* [MATERIAL PROVIDED]:
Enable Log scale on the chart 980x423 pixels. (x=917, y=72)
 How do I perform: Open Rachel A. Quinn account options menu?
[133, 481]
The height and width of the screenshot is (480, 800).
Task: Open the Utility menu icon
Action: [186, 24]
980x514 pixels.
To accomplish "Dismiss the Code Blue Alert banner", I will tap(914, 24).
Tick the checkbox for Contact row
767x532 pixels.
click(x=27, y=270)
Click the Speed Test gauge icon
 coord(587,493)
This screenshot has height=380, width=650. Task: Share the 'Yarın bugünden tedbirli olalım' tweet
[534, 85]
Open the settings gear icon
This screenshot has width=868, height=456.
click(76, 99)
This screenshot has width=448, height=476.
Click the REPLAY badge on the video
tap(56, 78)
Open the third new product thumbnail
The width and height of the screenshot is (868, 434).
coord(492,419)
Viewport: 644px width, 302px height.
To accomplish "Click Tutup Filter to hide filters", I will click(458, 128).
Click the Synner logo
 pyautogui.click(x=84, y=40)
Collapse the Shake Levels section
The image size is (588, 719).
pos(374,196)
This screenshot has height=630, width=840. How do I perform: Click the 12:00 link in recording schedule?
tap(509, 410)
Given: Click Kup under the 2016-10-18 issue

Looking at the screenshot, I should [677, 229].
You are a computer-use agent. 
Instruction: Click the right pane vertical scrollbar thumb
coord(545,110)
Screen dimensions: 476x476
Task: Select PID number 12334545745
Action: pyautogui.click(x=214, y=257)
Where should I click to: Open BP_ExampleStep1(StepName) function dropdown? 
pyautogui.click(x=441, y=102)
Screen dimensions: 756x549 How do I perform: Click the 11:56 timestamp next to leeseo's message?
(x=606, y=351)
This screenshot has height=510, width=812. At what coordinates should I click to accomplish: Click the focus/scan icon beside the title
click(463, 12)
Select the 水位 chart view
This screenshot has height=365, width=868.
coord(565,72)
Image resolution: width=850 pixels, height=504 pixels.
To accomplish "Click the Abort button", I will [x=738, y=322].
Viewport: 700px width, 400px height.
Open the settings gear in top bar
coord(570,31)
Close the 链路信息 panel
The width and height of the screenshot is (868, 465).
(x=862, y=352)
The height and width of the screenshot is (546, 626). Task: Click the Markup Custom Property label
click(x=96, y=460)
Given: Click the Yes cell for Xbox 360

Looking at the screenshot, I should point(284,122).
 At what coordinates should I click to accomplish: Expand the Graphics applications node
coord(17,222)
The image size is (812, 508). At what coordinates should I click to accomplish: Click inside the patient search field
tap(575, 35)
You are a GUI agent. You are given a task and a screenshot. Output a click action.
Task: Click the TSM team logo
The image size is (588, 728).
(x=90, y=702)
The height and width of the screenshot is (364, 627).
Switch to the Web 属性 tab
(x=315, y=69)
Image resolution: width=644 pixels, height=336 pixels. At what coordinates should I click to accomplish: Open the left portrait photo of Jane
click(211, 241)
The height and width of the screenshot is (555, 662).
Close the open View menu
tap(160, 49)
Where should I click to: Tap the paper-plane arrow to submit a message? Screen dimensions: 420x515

* [TASK STATEMENT]: Transcribe, exactly as written, all lines of the entries above from the first to the one containing "Close the 链路信息 panel", and no more.

* [SOLUTION]:
Enable Log scale on the chart 980x423 pixels. (x=917, y=72)
 How do I perform: Open Rachel A. Quinn account options menu?
[133, 481]
The height and width of the screenshot is (480, 800).
Task: Open the Utility menu icon
Action: [186, 24]
980x514 pixels.
To accomplish "Dismiss the Code Blue Alert banner", I will tap(914, 24).
Tick the checkbox for Contact row
767x532 pixels.
click(x=27, y=270)
Click the Speed Test gauge icon
 coord(587,493)
This screenshot has height=380, width=650. Task: Share the 'Yarın bugünden tedbirli olalım' tweet
[534, 85]
Open the settings gear icon
This screenshot has width=868, height=456.
click(76, 99)
This screenshot has width=448, height=476.
Click the REPLAY badge on the video
tap(56, 78)
Open the third new product thumbnail
The width and height of the screenshot is (868, 434).
coord(492,419)
Viewport: 644px width, 302px height.
To accomplish "Click Tutup Filter to hide filters", I will click(458, 128).
Click the Synner logo
 pyautogui.click(x=84, y=40)
Collapse the Shake Levels section
The image size is (588, 719).
pos(374,196)
This screenshot has height=630, width=840. How do I perform: Click the 12:00 link in recording schedule?
tap(509, 410)
Given: Click Kup under the 2016-10-18 issue

Looking at the screenshot, I should [677, 229].
You are a computer-use agent. 
Instruction: Click the right pane vertical scrollbar thumb
coord(545,110)
Screen dimensions: 476x476
Task: Select PID number 12334545745
Action: pyautogui.click(x=214, y=257)
Where should I click to: Open BP_ExampleStep1(StepName) function dropdown? 
pyautogui.click(x=441, y=102)
Screen dimensions: 756x549 How do I perform: Click the 11:56 timestamp next to leeseo's message?
(x=606, y=351)
This screenshot has height=510, width=812. At what coordinates should I click to accomplish: Click the focus/scan icon beside the title
click(463, 12)
Select the 水位 chart view
This screenshot has height=365, width=868.
coord(565,72)
Image resolution: width=850 pixels, height=504 pixels.
To accomplish "Click the Abort button", I will [x=738, y=322].
Viewport: 700px width, 400px height.
Open the settings gear in top bar
coord(570,31)
Close the 链路信息 panel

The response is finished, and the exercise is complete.